==== Text section

Grief, Memory, Three O'clock in the Morning: My Mavis Gallant Centennial Diary, June 17
Life is grand and tickety-boo, look who's turned a hundred and two
Can’t for the life of me say when or where this photo was taken. Mid-90’s? In Vancouver, for sure. Look like I might be conducting a choir or leading a prayer service but more likely was officiating at something less musical, more secular. A conference of some kind. One of the many international AIDS confabs that were then current? Seems about right. It was an event where ASL interpretation was offered, that’s for sure; at least, I think that’s what that handsome photo bomber — hello, sailor! — is up to. What was I doing there, wherever, whatever it was? What did I say? Why was I asked? How was I ever so skinny? What was going through my head that I thought it was a good idea to wear bracelets? Why did no one take me aside and have a word? This picture — how did I get it? who sent it? — is the only evidence I have that I took up space in that forgotten somewhere. It surfaced the other day from my digital crypt when I had to locate a graven image of myself to send off for professional reasons. Thought ever so briefly about using this but, well, you know, twixt then and now time has been busy being unkind. Resorted instead to facial facsimiles of more recent vintage, all featuring wattles and chins that could be useful on Sesame Street on those days when they want to highlight the number four.
I have a lot of respect for people — they’re rare — who resist cameras, their invasive imperatives, the preferential treatment they give to some, the dunning slights they disburse to others. The assumption that one is happy, is willing to put up with portraiture, to smile about it, and then to share the results, is so deeply ingrained that just saying no requires strength of character and conviction. (Who’s the novelist, French or Quebecois, who is never photographed? Ach. Something else I forget, must find out.)
Margaret Crosland — NOT the Canadian figure skater from the 50’s — boasts a bibliography of 75 titles. She’s credited as translator of many books, in many genres, from the French and Italian, and as the author of her own original works, most of them biographical or critical studies, especially of such seminal 20th-century French creatives as Edith Piaf, Jean Cocteau, Simone de Beauvoir, and, more than once, Colette. Her first book — I’ve ordered a copy, can’t wait for it to arrive from a book dealer in Wales — was an anthology of memorable wedding proposals. Of all things, I feel the need to add; but then, why not? She wrote survey guides for opera and ballet, wrote a critical study of Ravel, wrote poems, too, many of them, very accomplished, especially at the beginning of her career, the mid-forties.
I have not inspected all those many titles, far from it, but, given the evidence of the dozen or so I’ve managed to assemble, I feel secure in saying Margaret Crosland was someone who, if pressed by her publisher to provide a photo for book jacket or publicity purposes, demurred. None is so decorated. This is one of two photos of Margaret Crosland I’ve been able to discover; at least, I think this is her. The last I made an attribution without careful verification it turned out I’d assigned another identity to Catherine Deneuve. Catherine Deneuve, I’m persuaded, this is not.

========
==== Material provided

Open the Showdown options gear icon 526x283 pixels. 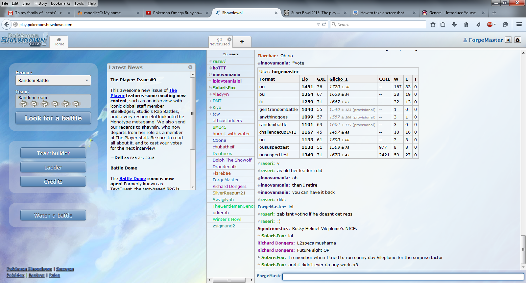pyautogui.click(x=518, y=40)
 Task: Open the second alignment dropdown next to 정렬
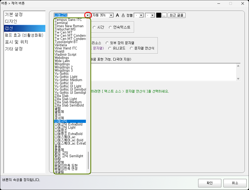click(153, 15)
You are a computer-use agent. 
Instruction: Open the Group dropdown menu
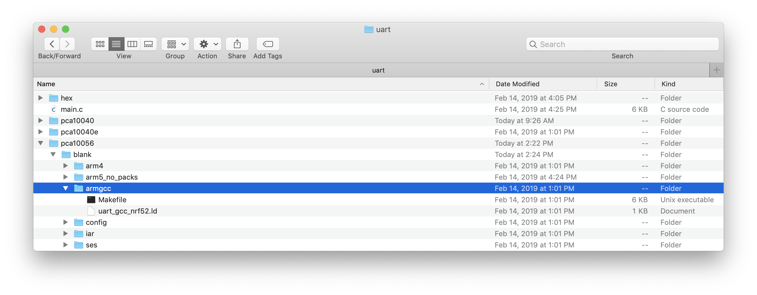pyautogui.click(x=175, y=44)

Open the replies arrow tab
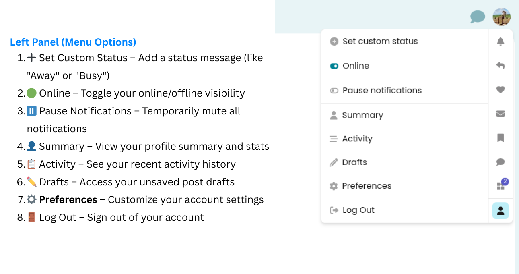[500, 66]
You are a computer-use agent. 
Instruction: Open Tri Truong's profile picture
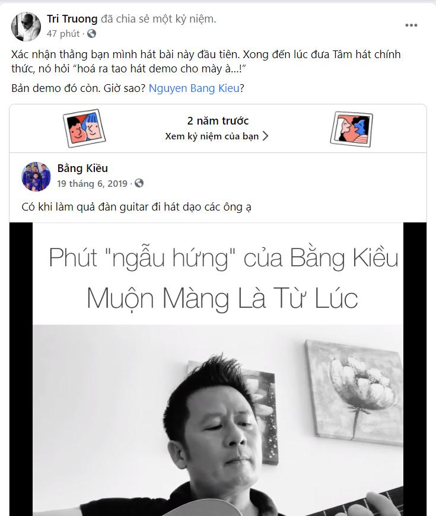[x=26, y=27]
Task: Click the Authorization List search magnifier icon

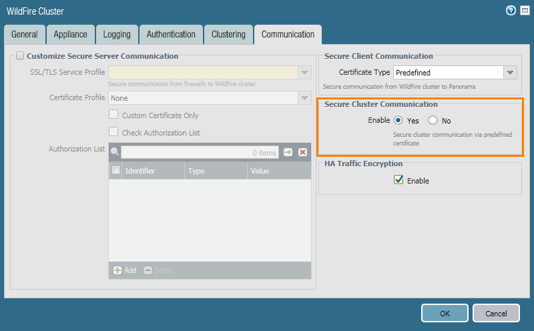Action: (115, 152)
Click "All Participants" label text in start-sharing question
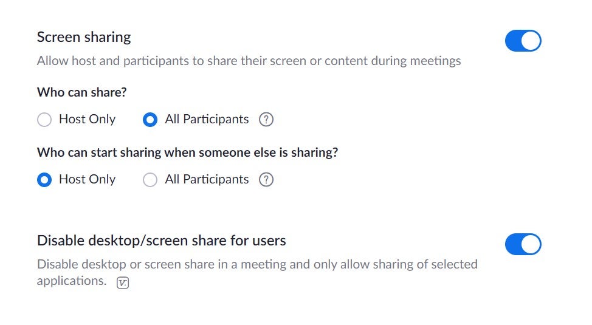The image size is (592, 325). click(x=207, y=180)
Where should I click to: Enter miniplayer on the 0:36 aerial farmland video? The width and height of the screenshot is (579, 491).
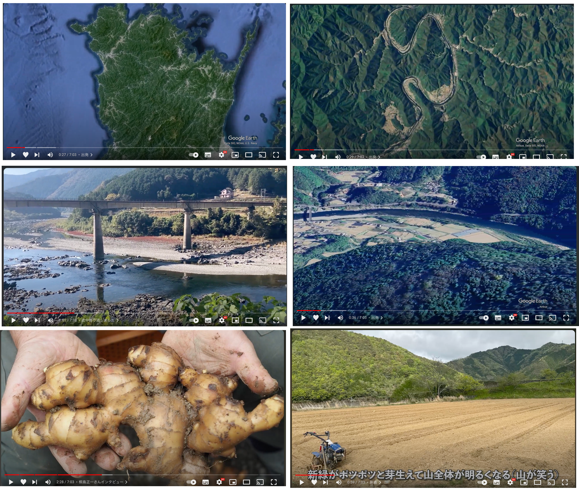pyautogui.click(x=525, y=318)
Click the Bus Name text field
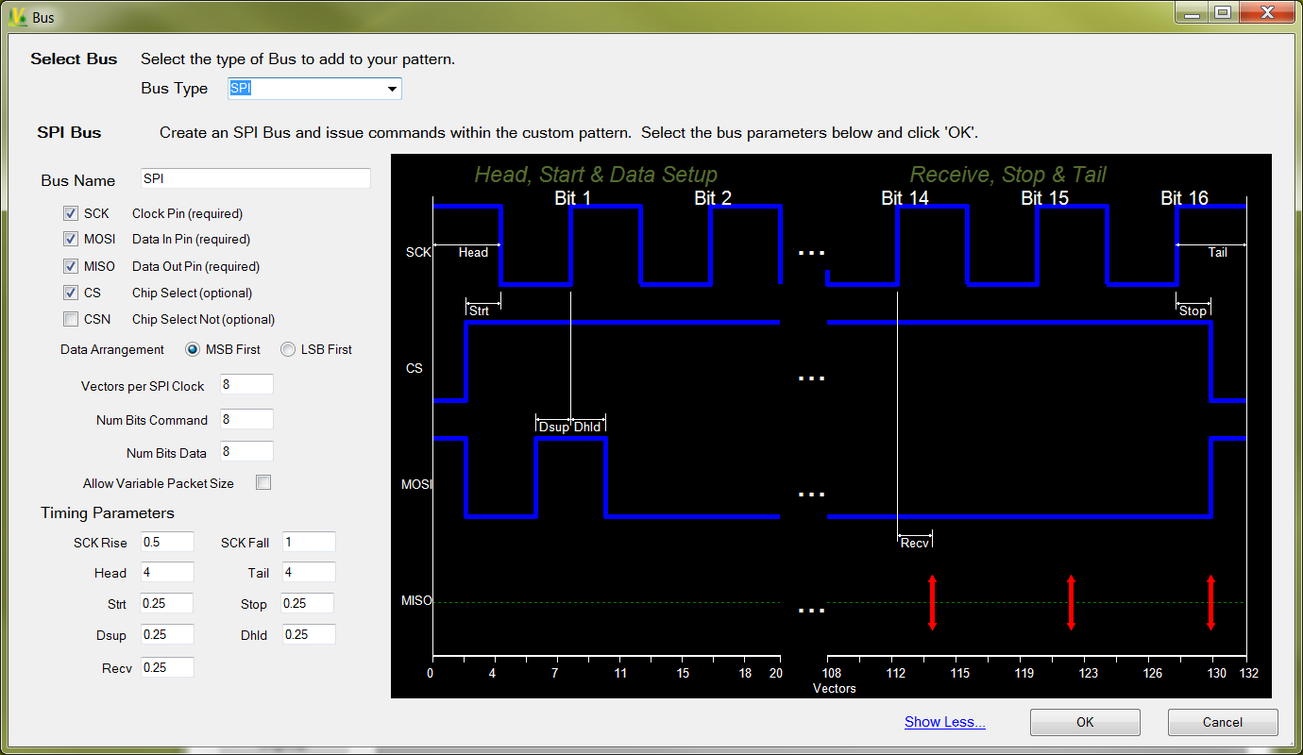The image size is (1303, 755). [255, 178]

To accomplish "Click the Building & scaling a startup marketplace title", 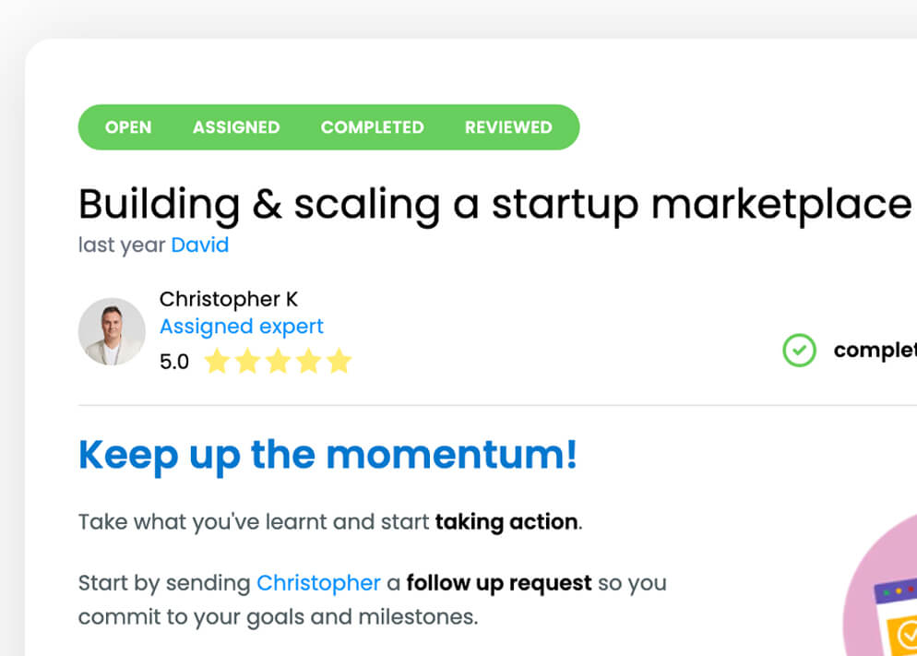I will coord(494,203).
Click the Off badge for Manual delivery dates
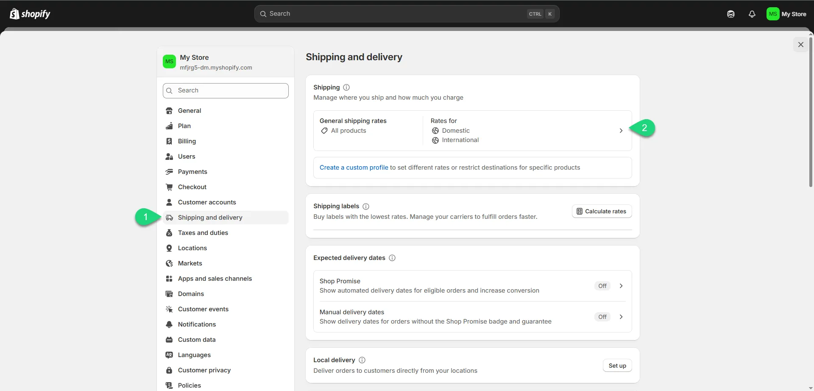Image resolution: width=814 pixels, height=391 pixels. pyautogui.click(x=602, y=317)
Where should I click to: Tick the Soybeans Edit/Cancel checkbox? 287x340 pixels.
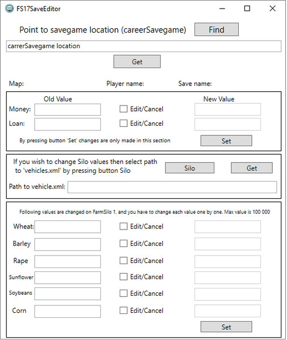(x=124, y=294)
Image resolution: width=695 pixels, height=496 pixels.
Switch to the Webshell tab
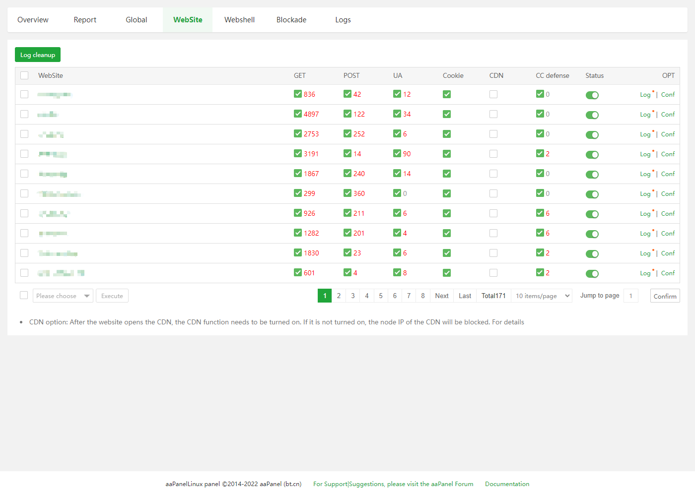(x=239, y=20)
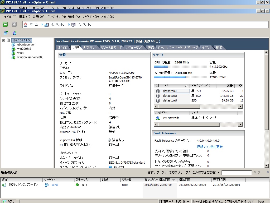Click the Home icon in the breadcrumb bar
270x203 pixels.
pos(26,25)
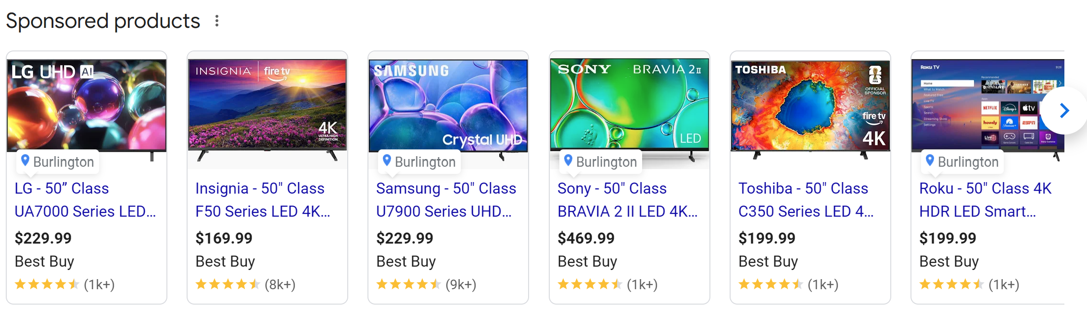The height and width of the screenshot is (319, 1087).
Task: Click the Burlington location pin on Samsung card
Action: point(387,160)
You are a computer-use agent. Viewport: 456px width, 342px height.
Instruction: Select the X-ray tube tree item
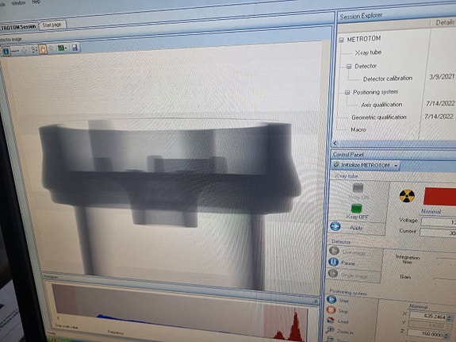click(x=368, y=52)
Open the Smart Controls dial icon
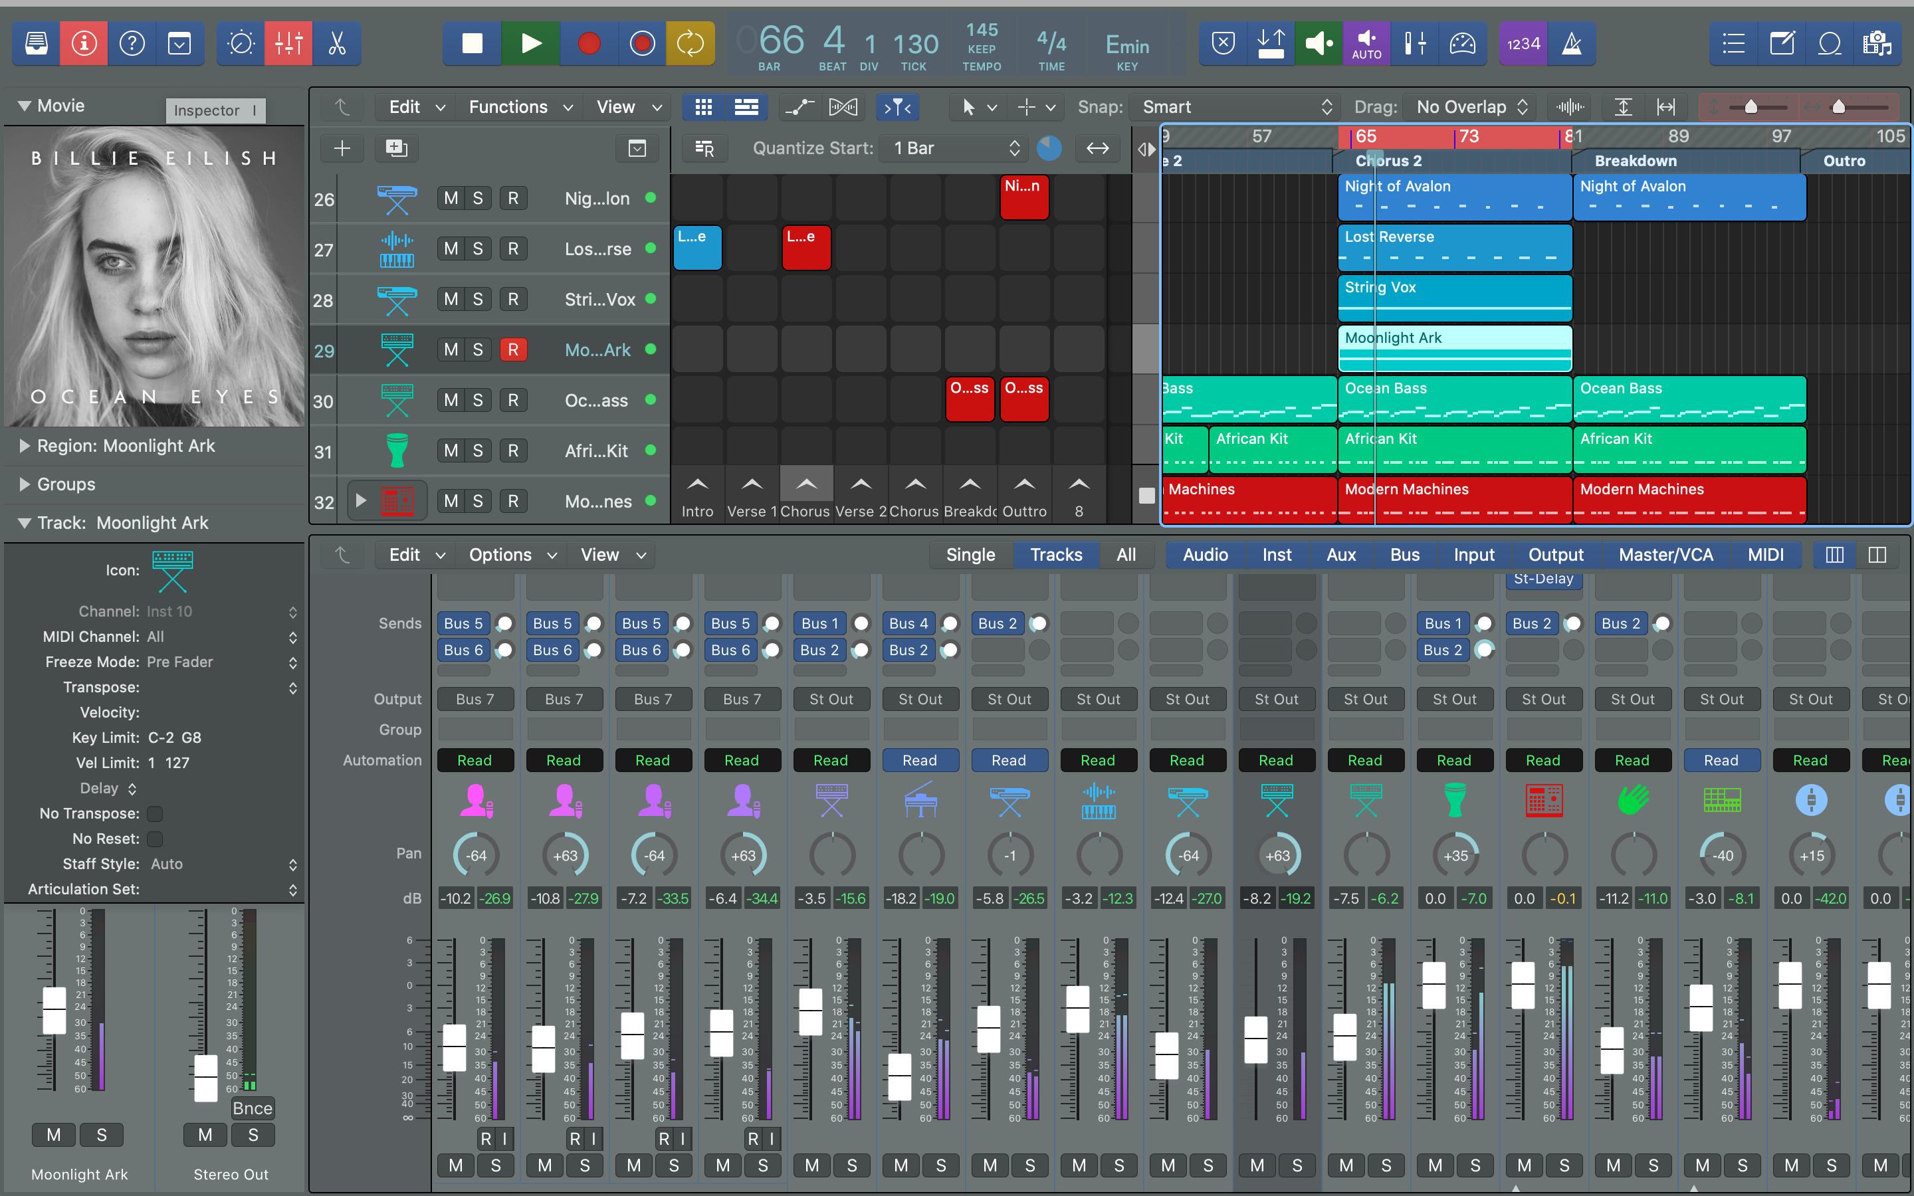1914x1196 pixels. [x=240, y=44]
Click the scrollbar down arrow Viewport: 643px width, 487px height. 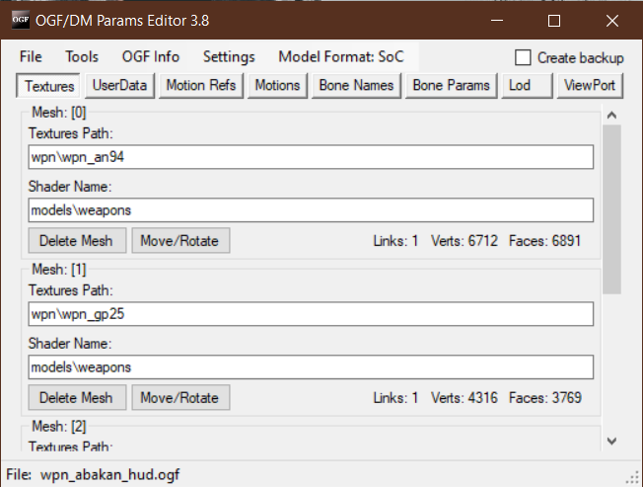pyautogui.click(x=611, y=441)
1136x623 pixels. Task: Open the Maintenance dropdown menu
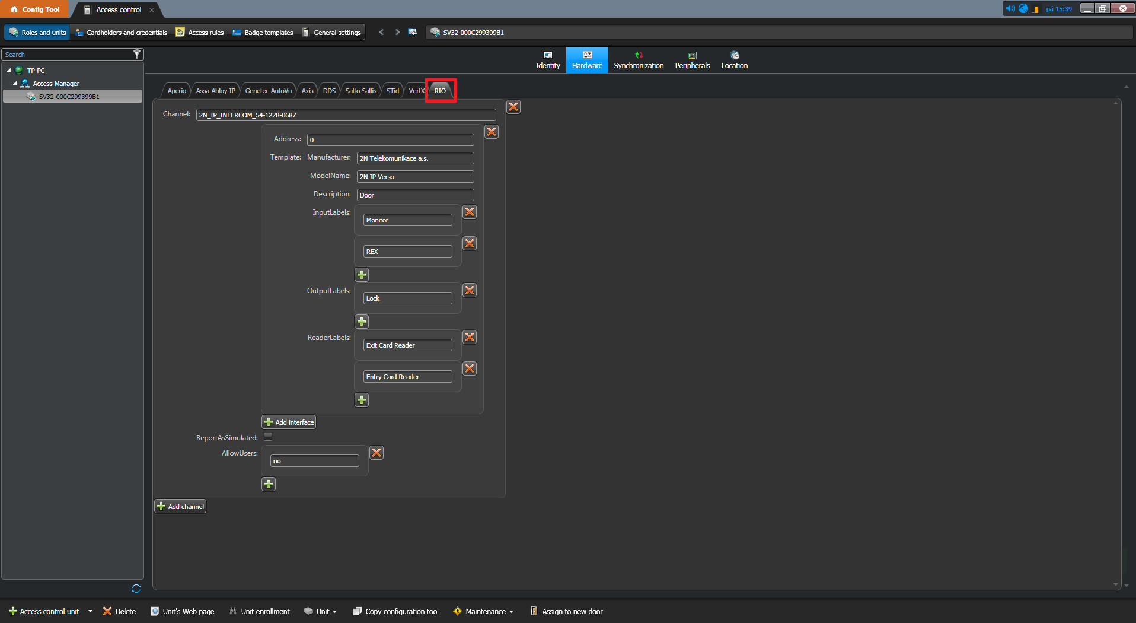point(484,611)
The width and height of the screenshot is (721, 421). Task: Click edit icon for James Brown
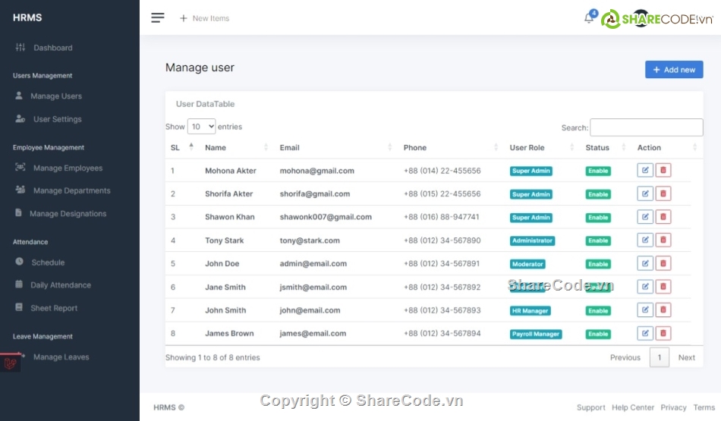coord(645,334)
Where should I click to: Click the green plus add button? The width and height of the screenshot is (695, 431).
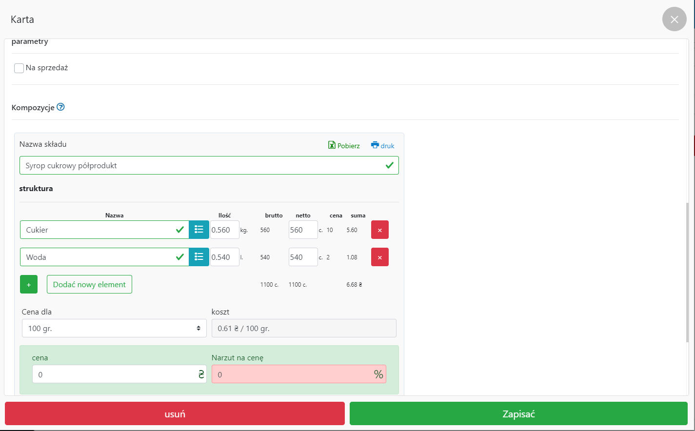29,284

========

* What needs to be done *
Set down, word for word, the passage of the diary entry between "I have a lot" and "must find out.)", inclusive.

* Full solution *
I have a lot of respect for people — they’re rare — who resist cameras, their invasive imperatives, the preferential treatment they give to some, the dunning slights they disburse to others. The assumption that one is happy, is willing to put up with portraiture, to smile about it, and then to share the results, is so deeply ingrained that just saying no requires strength of character and conviction. (Who’s the novelist, French or Quebecois, who is never photographed? Ach. Something else I forget, must find out.)